3  Wakefield Academies Trust faced focussed academy inspections in May 2015. Inspectors praised the Trust’s ability to make a difference but warned it needed to ‘revisit the scheme of delegation’ in the light of the Trust’s larger size.

4  REAch4 – no such Trust exists. It’s likely Morgan means REAch2, a rapidly growing academy trust which now has 49 primary academies. One school was not convinced about academy conversion with REAch2 – Dunchurch Infant School, Warwickshire. It resisted conversion and has remained a Foundation School.

5  Outwood Grange has 16 academies: three Outstanding, five Good and one Requires Improvement. Seven have not been fully inspected since becoming Outwood academies.

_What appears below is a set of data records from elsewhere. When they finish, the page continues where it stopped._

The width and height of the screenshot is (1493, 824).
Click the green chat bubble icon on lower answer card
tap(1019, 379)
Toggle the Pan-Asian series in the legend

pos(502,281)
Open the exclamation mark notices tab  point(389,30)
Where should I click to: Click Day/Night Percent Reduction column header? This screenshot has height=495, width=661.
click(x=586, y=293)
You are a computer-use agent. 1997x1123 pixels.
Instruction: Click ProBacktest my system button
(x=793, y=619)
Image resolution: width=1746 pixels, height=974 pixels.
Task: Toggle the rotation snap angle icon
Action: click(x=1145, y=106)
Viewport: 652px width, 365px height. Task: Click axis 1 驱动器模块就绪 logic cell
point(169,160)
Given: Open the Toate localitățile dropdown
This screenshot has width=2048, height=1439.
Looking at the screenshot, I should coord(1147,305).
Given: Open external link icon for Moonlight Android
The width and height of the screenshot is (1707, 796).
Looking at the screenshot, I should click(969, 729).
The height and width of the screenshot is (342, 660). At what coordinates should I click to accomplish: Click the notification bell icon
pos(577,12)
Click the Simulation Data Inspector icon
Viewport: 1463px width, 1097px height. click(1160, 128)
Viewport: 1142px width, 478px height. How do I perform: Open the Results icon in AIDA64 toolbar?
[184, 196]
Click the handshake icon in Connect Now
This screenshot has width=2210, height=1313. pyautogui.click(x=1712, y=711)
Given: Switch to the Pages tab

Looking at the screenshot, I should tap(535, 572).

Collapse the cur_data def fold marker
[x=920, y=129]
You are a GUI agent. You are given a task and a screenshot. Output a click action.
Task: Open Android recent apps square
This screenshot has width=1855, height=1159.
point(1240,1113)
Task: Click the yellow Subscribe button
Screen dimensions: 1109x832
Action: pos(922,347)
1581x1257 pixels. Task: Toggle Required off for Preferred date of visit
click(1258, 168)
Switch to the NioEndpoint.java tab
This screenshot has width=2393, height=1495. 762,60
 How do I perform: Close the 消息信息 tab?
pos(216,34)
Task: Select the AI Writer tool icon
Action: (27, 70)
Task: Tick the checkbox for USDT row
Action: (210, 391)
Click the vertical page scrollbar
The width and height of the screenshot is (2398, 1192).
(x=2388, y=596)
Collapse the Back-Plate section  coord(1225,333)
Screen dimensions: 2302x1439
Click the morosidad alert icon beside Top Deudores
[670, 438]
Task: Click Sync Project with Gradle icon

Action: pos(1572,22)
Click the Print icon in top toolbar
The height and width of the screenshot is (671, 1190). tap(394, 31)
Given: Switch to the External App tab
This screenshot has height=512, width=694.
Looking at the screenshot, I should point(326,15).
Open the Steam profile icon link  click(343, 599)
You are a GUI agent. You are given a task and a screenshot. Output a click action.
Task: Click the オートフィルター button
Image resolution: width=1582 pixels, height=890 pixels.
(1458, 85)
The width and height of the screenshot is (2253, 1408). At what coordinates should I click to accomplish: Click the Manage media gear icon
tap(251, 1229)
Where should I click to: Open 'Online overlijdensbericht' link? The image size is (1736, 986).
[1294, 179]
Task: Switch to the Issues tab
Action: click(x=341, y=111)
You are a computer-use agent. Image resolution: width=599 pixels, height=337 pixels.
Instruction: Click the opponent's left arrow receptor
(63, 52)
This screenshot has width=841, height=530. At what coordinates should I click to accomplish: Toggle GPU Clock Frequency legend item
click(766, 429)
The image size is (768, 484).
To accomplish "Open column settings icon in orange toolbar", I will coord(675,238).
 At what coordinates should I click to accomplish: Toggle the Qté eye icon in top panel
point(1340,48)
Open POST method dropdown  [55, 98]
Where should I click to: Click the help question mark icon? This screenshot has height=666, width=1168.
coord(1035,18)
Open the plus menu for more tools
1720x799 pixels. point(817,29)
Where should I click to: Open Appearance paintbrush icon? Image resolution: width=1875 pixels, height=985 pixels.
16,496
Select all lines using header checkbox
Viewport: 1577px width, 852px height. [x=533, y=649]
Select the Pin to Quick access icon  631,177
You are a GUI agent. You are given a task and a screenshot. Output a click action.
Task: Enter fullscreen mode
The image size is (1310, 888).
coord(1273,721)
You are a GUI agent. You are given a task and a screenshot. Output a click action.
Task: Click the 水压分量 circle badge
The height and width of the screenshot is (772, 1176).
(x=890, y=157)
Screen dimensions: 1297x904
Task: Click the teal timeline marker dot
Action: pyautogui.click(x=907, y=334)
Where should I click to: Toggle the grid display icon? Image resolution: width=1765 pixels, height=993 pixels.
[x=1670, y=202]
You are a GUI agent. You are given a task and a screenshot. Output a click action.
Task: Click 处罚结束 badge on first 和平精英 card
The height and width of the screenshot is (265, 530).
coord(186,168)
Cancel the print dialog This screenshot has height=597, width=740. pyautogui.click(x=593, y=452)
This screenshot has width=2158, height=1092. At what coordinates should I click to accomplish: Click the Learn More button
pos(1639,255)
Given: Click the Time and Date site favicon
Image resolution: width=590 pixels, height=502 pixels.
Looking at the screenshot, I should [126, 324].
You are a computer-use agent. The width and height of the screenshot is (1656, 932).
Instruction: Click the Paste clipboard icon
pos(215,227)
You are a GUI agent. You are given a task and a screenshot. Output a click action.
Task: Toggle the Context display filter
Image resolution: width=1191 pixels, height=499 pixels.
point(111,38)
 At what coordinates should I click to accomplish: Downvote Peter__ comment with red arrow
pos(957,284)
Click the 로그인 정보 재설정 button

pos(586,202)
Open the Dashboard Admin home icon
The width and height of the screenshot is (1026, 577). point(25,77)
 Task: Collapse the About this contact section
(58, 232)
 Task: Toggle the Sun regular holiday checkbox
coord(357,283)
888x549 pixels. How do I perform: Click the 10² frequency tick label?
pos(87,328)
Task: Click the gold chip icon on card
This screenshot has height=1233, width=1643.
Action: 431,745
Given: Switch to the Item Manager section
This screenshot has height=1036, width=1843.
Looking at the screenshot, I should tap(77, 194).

These five Trusts have one thing in common: they have expanded rapidly in the last couple of years. The 2013 Academies Commission warned that chains should not grow too quickly. The Department for Education (DfE) ignored this – possibly because then Education Secretary Michael Gove had said he wanted chains to grow as quickly as possible. But since then, some rapidly growing chains have been censured by the Education Funding Agency (eg AET) or Ofsted (eg AET, TKAT, CfBT).

There is a danger that the Trusts above could overextend themselves. Morgan is convinced the reforms of the last five years are bearing fruit. One million more pupils are in Good or Outstanding schools, she said. FullFact found this was correct but the rise was partly due to changes in inspection practice. FullFact also found the number of pupils in Outstanding schools had fallen from a peak in 2012. In any case, the rise in proportion of Good or better schools is in the primary sector where a minority of schools are academies not in the heavily academized secondary phase.

If academization were a magic bullet, then this situation surely would be reversed. Morgan repeated her claim that recent reforms had increased the proportion of primary children gaining Level Four in Key Stage 2 SATs and were therefore able to read, write and do sums ‘properly’. But as we’ve said before, pupils with Level Three can do these things. Morgan's use of ‘properly’ – added after the UK Statistics Authority censured her about the way she used literacy and numeracy data – is inexact. It makes a good soundbite but it’s woolly waffle.

More children are on the road to becoming ‘confident readers’ thanks to the Government’s ‘focus on phonics’, Morgan claimed. But, as we’ve said before, DfE-commissioned research found teachers were combining phonics with other methods. Morgan says she’ll never tire of repeating the factoids in the last three paragraphs. Consequently, it appears I’ll have to continue to dispute them.